Two Fast and Robust Modified Gaussian Mixture Models Incorporating Local Spatial Information for Image Segmentation

  • Hui Zhang
  • Tian Wen
  • Yuhui Zheng
  • Danhua Xu
  • Dingcheng Wang
  • Thanh Minh Nguyen
  • Q. M. Jonathan WuEmail author
Article

Abstract

The Gaussian Mixture Model (GMM) with the spatial constraint, e.g. Hidden Markov Random Field (HMRF), has been proven effective for image segmentation. The parameter β in the HMRF model is used to balance between robustness to noise and effectiveness of preserving the detail of the image. In other words, the determination of parameter β is, in fact, noise dependent to some degree. In this paper, we propose a simple and effective algorithm to make the traditional Gaussian Mixture Model more robust to noise, with consideration of the relationship between the local spatial information and the pixel intensity value information. The conditional probability of an image pixel is influenced by the probabilities of pixels in its immediate neighborhood to incorporate the spatial and the intensity information.
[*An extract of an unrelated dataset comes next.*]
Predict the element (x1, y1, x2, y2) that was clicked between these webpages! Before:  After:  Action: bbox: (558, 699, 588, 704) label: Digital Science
In this case, the parameter β can be assigned to a small value to preserve image sharpness and detail in non-noise images. Meanwhile, the neighborhood window is used to tolerate the noise for heavy-noised images. Thus, the parameter β is independent of image noise degree in our model. Furthermore, we propose another algorithm for our modified GMM (MGMM) with the simplification of conditional probability computation (MGMM_S). Finally, our algorithm is not limited to GMM – it is general enough so that it can be applied to other distributions based on the construction of the Finite Mixture Model (FMM) technique. Experimental results of synthetic and real images demonstrate the improved robustness and effectiveness of our approach.

Keywords

EM algorithm Gaussian Mixture Model HMRF Image segmentation Local information Spatial constraints 

Notes

Acknowledgments

This work was supported in part by the Canada Chair Research Program and the Natural Sciences and Engineering Research Council of Canada. This work was supported in part by the National Natural Science Foundation of China under Grant 61105007 and 61103141. This work was supported in part by PAPD (A Project Funded by the Priority Academic Program Development of Jiangsu Higher Education Institutions). This work was supported in part by the Natural Science Foundation of Jiangsu Province NO. BK2012858. This work was supported in part by the Innovation Fund of China Academy of Space Technology: CAST201302.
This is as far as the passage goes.